• **Stored data**:
.....
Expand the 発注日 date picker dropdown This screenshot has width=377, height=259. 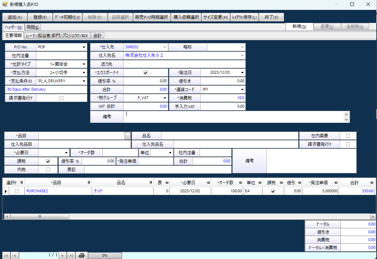tap(241, 72)
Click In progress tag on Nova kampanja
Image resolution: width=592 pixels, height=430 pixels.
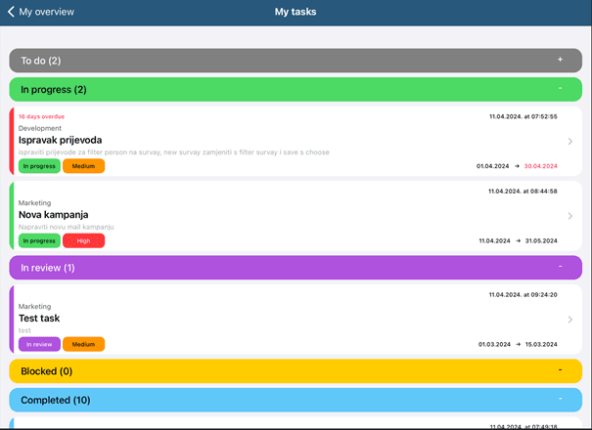tap(39, 240)
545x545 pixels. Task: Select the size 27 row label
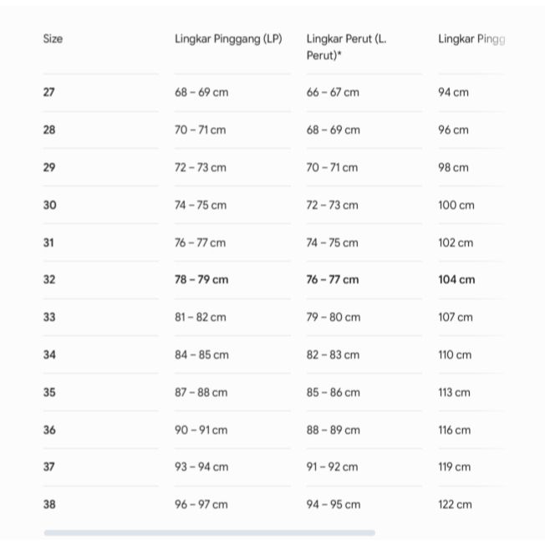49,92
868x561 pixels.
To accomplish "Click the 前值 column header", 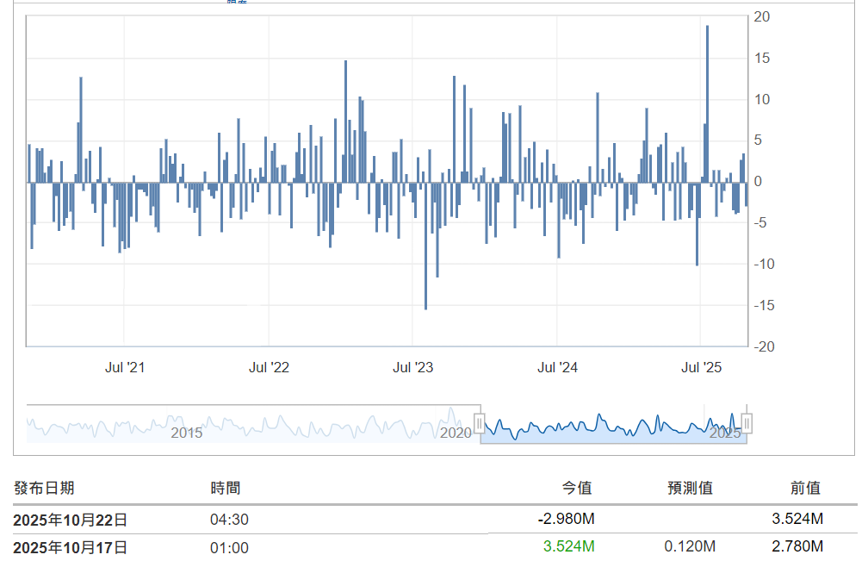I will 805,488.
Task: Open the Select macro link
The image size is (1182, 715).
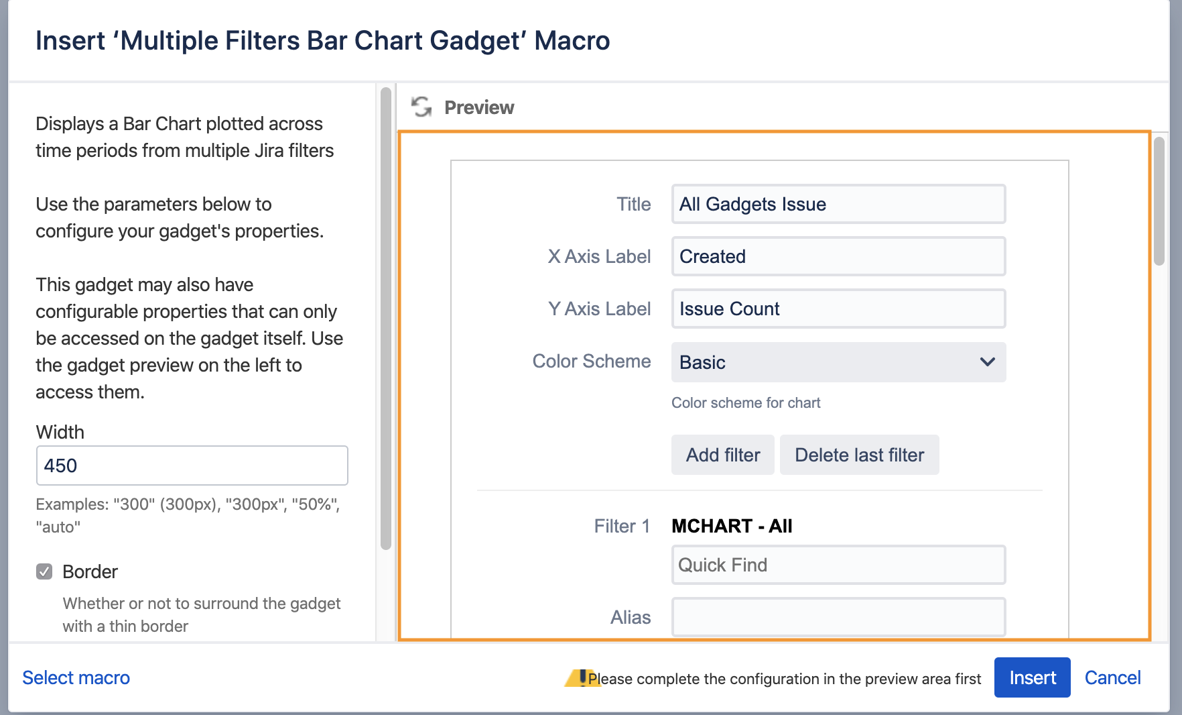Action: [76, 677]
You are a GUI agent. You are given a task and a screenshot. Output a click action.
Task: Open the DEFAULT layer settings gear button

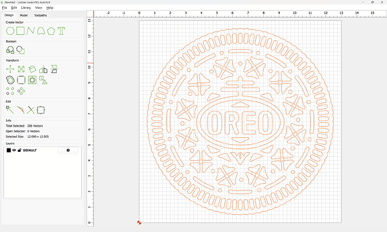pyautogui.click(x=68, y=150)
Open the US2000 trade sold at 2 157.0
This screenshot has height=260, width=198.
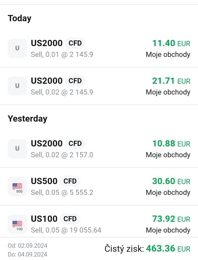click(47, 143)
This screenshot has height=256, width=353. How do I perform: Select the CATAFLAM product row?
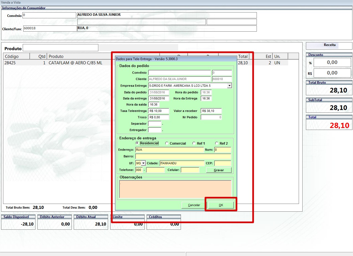75,63
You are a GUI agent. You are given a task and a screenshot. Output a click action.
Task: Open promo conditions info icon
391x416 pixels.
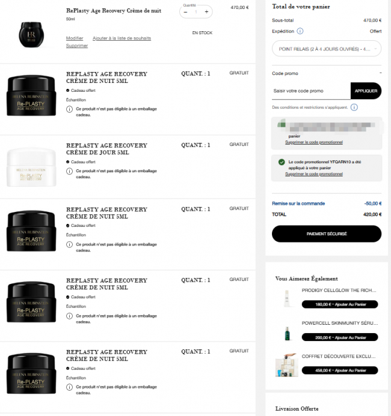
.....
• **Exercise objective**:
From the line containing "This screenshot has height=256, width=353." through the last line of the data above, write out every line word for word, and nothing else. Do not include the pictures.

• **Exercise response**:
This screenshot has height=256, width=353. How do I perform: Select the CATAFLAM product row?
75,63
You are a GUI agent. You are given a task and a screenshot. Output a click action.
Task: Open promo conditions info icon
391x416 pixels.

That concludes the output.